HTML Formatter Implementation: From String Parsing to Indentation Reconstruction
HTML Formatter Implementation: From String Parsing to Indentation Reconstruction#
Tool link: https://jsokit.com/tools/html-format
Introduction#
In web development, the readability of HTML code directly impacts team collaboration efficiency. Poorly indented code gives headaches to future maintainers. There are many HTML formatters on the market, but how do they work under the hood? This article dives deep into the core algorithms and implementation details of HTML formatting.
Core Principle: Two-Phase Processing#
HTML formatting is essentially a “parse → reconstruct” process:
- Minification Phase: Remove all unnecessary whitespace (
>\s+<→><) to get a clean HTML string - Reconstruction Phase: Traverse the string and intelligently add indentation and line breaks
Why compress first? Because input sources vary—it could be already formatted code with extra line breaks, or a single-line minified string.
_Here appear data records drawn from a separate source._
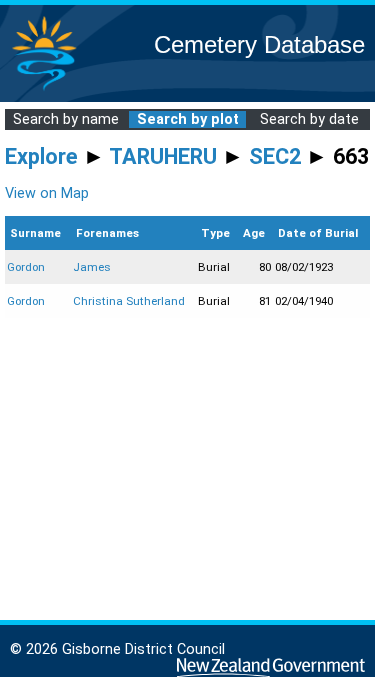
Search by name (66, 119)
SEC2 (275, 156)
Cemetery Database (259, 44)
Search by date (309, 119)
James (92, 267)
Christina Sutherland (129, 301)
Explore (41, 156)
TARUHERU (163, 156)
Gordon (26, 267)
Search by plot (188, 119)
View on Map (47, 193)
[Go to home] (44, 89)
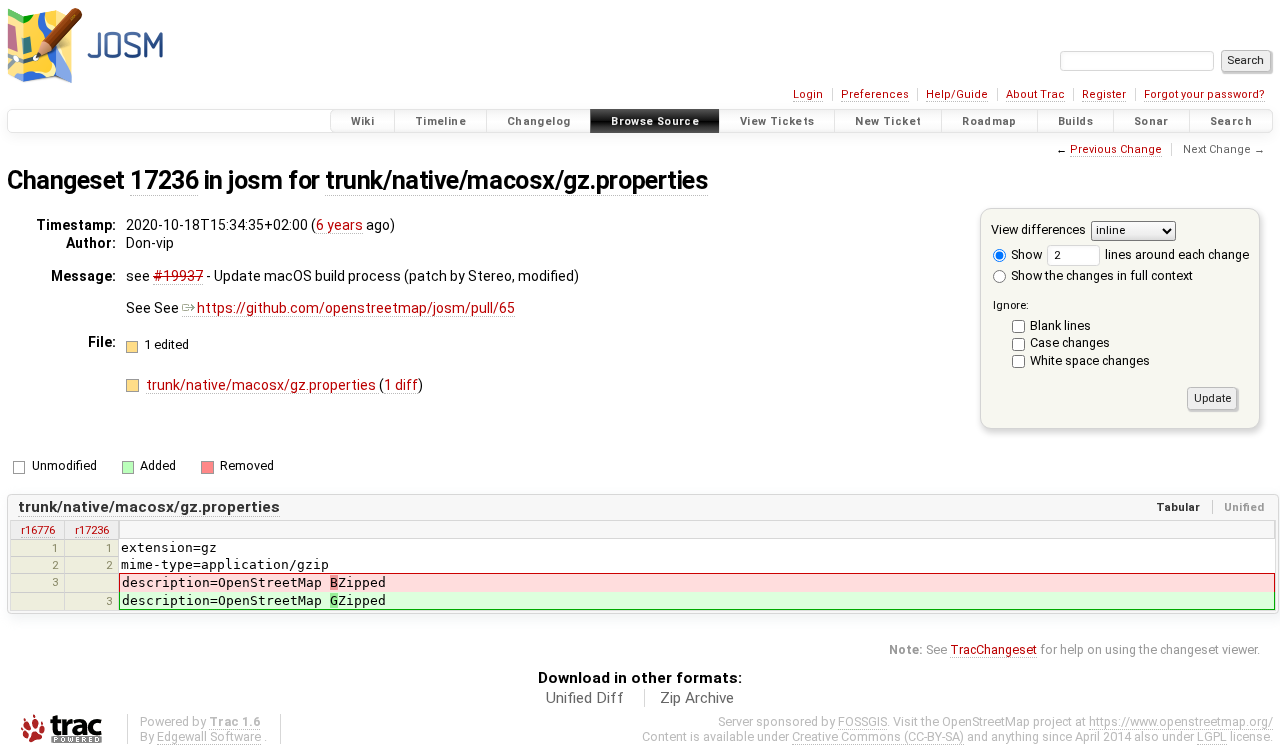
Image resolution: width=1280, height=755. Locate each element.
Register (1104, 94)
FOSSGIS (862, 721)
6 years (339, 225)
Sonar (1151, 121)
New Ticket (888, 121)
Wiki (363, 121)
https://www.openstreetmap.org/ (1181, 721)
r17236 (92, 530)
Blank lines (1060, 325)
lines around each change (1175, 254)
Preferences (875, 94)
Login (808, 94)
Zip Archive (697, 698)
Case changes (1070, 342)
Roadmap (989, 121)
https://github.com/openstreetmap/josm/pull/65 (356, 308)
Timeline (440, 121)
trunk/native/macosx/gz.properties (516, 180)
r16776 (38, 530)
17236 (164, 180)
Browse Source (655, 121)
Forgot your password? (1204, 94)
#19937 (178, 276)
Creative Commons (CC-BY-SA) (878, 736)
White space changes (1090, 360)
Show (1025, 254)
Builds (1075, 121)
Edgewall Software (209, 736)
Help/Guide (957, 94)
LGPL (1212, 736)
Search (1231, 121)
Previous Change (1116, 149)
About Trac (1035, 94)
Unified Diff (585, 698)
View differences (1038, 229)
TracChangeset (993, 649)
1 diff (401, 385)
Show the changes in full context (1100, 275)
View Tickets (777, 121)
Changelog (538, 121)
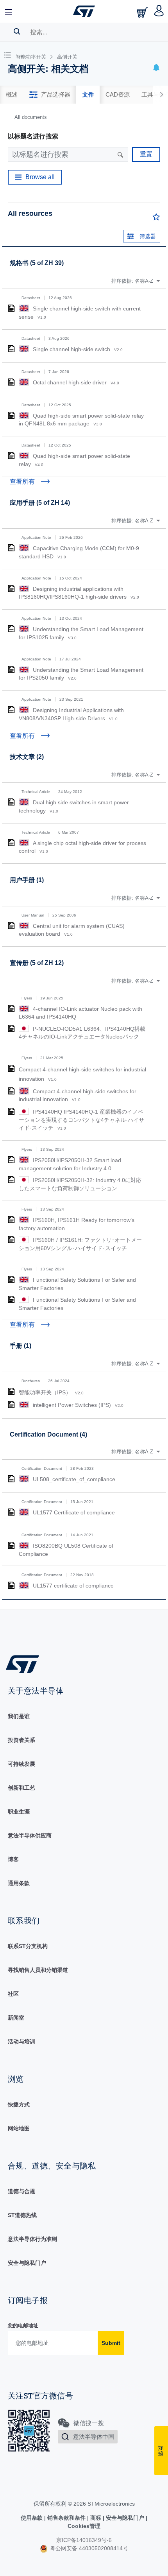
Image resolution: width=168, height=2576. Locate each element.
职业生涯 (19, 1811)
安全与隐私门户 (27, 2263)
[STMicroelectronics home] (84, 11)
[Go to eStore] (143, 12)
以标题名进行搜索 (33, 136)
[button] (9, 11)
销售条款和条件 (66, 2518)
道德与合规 (21, 2191)
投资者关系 (21, 1740)
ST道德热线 (22, 2215)
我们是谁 (19, 1716)
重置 (146, 154)
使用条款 (32, 2518)
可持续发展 (21, 1764)
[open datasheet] (11, 308)
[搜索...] (17, 31)
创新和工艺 (21, 1788)
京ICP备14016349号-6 (84, 2540)
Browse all (40, 177)
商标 (96, 2518)
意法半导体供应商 (30, 1835)
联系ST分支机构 (28, 1946)
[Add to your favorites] (156, 218)
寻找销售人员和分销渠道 (38, 1970)
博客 (13, 1859)
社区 (13, 1994)
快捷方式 (19, 2104)
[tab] (11, 95)
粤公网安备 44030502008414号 (88, 2548)
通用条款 (19, 1883)
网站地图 (19, 2128)
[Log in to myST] (159, 11)
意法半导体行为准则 (32, 2239)
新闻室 (16, 2018)
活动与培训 (21, 2041)
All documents (30, 117)
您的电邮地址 (23, 2325)
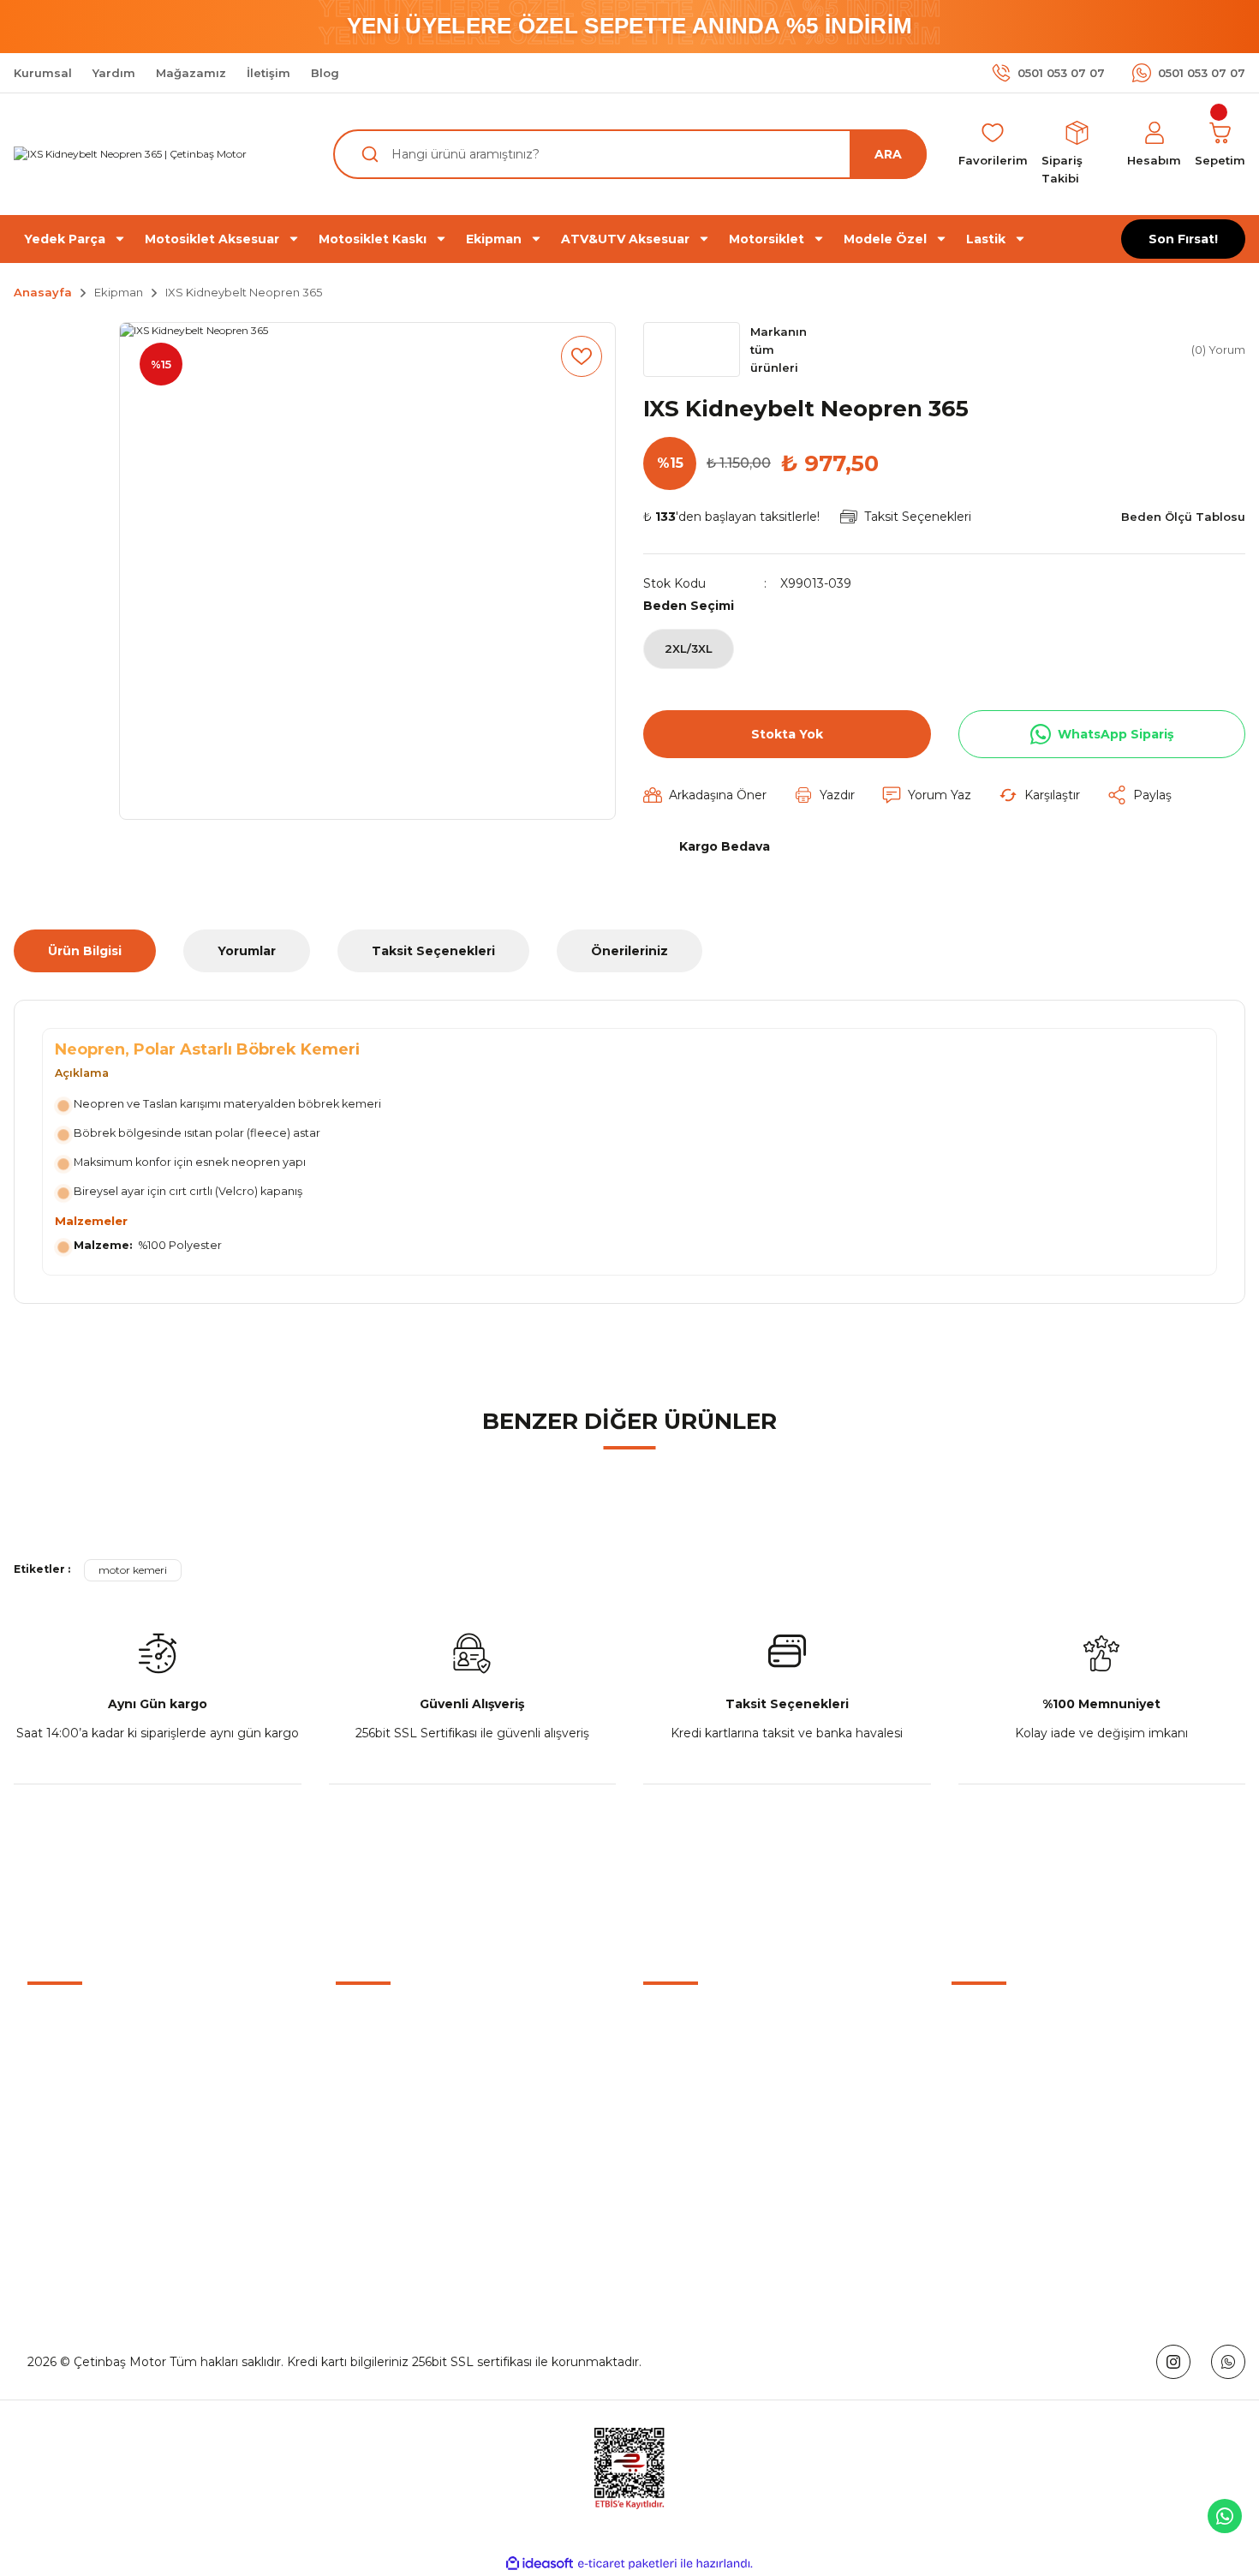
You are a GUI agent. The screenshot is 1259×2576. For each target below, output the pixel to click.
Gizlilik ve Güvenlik (1006, 2061)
Compressing first ensures consistent output.
Core Algorithm: State Machine Traversal#
The most intuitive implementation is a state machine that processes character by character:
function beautifyHtml(html: string, spaces: number): string {
let formatted = ''
let indentLevel = 0
const indentStr = ' '.repeat(spaces)
// Preprocessing: remove whitespace between tags
html = html.replace(/>\s+</g, '><').trim()
// Set of void (self-closing) elements
const voidElements = new Set([
'area', 'base', 'br', 'col', 'embed', 'hr',
'img', 'input', 'link', 'meta', 'param',
'source', 'track', 'wbr'
])
let i = 0
while (i < html.length) {
if (html[i] === '<') {
if (html[i + 1] === '/') {
// Closing tag: decrease indent first, then output
indentLevel = Math.max(0, indentLevel - 1)
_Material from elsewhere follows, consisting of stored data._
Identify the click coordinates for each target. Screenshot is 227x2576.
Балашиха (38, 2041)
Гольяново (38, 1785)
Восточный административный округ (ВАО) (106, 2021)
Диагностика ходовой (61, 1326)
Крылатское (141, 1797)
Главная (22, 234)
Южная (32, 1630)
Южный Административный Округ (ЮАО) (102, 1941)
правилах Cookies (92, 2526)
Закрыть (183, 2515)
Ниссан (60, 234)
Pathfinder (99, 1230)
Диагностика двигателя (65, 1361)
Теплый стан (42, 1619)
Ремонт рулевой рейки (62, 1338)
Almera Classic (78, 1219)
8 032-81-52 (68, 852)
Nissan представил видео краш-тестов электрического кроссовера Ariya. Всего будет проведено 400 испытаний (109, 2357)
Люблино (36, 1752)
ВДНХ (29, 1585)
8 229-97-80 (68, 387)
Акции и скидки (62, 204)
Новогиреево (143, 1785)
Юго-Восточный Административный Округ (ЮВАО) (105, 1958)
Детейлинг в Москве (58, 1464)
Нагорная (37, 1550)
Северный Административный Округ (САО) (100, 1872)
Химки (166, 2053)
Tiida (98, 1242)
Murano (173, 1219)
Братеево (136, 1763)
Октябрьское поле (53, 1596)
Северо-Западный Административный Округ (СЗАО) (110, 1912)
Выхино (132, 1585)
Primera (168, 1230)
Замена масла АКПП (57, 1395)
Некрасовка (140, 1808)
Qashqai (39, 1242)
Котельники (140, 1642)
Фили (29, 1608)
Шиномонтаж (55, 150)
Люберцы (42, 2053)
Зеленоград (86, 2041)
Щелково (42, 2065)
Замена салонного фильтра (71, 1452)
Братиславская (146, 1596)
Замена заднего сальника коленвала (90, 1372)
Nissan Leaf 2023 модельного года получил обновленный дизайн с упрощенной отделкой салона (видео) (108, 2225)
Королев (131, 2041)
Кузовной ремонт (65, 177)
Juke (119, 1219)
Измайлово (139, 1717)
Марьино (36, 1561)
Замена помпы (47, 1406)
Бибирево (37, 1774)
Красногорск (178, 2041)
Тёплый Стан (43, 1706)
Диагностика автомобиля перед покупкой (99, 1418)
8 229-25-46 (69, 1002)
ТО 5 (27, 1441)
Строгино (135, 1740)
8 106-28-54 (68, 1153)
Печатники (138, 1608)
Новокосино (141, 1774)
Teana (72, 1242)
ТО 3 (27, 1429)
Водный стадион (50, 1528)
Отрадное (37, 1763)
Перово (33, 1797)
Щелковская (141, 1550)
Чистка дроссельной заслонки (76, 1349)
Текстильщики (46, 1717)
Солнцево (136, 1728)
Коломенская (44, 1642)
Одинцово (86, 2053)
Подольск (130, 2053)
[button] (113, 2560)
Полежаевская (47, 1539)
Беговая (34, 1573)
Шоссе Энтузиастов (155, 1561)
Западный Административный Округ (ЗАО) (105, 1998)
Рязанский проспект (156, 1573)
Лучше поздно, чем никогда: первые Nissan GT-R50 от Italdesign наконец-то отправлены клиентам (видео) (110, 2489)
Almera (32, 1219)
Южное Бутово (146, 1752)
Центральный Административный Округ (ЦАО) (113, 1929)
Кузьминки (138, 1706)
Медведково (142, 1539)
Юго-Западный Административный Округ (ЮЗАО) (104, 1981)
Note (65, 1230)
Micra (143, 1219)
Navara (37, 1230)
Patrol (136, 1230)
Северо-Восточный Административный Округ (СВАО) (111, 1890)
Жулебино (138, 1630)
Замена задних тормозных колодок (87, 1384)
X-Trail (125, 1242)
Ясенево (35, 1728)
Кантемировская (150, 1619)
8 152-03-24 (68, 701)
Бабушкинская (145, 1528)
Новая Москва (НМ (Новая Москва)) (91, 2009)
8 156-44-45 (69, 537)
formatted += '\n' + indentStr.repeat(indentLevel)
// Copy entire tag
while (i < html.length && html[i] !== '>') {
formatted += html[i++]
}
formatted += '>'
i++
} else if (html[i + 1] === '!') {
// Comment or DOCTYPE: maintain current indent
formatted += '\n' + indentStr.repeat(indentLevel)
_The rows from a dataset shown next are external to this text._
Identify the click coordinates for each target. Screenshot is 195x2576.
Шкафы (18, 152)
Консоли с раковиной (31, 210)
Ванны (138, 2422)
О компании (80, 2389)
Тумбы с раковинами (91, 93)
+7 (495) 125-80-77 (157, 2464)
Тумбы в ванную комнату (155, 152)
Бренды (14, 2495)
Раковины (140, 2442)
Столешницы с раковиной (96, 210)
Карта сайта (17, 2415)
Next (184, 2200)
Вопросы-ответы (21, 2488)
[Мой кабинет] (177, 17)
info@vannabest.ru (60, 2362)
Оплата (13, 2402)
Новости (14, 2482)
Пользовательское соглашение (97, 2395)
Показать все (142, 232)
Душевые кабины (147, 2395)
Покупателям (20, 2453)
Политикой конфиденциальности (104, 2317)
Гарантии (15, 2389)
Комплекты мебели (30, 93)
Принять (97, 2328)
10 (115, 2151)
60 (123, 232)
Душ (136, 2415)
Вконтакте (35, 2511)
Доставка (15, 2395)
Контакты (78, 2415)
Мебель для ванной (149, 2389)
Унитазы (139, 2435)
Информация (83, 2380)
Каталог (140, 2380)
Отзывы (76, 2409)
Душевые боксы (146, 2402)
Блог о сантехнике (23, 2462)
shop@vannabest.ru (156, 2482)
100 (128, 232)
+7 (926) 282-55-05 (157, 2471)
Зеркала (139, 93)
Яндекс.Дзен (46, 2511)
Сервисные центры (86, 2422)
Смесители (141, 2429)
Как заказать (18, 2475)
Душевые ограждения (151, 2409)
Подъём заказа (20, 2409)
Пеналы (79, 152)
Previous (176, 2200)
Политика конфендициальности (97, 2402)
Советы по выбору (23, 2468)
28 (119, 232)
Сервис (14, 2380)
while (i < html.length && html[i] !== '>') {
formatted += html[i++]
}
formatted += '>'
i++
} else {
// Opening tag: output first, then increase indent
if (formatted.length > 0) {
formatted += '\n' + indentStr.repeat(indentLevel)
}
// Extract tag name
let tagName = ''
let j = i + 1
while (j < html.length && html[j] !== ' ' && html[j] !== '>') {
tagName += html[j++].toLowerCase()
}
// Copy entire tag
while (i < html.length && html[i] !== '>') {
formatted += html[i++]
}
formatted += '>'
i++
// Only increase indent for non-void elements
if (!voidElements.has(tagName)) {
indentLevel++
}
}
} else {
// Text content
let text = ''
while (i < html.length && html[i] !== '<') {
text += html[i++]
}
text = text.trim()
if (text) {
formatted += text
}
}
}
return formatted.trim()
}
Key Insights#
1. Handling Void Elements
HTML has 14 void elements that don’t contain content, so they shouldn’t increase indentation. Using a Set for fast lookup:
const voidElements = new Set(['br', 'img', 'input', 'meta', 'link', ...])
2. Indentation Timing
- Opening tag: Output first, then
indentLevel++(except void elements) - Closing tag:
indentLevel--first, then output
This order ensures correct parent-child indentation relationships.
3. Text Content Handling
Text between tags needs trim() to avoid line breaks and spaces from the original text affecting formatting results.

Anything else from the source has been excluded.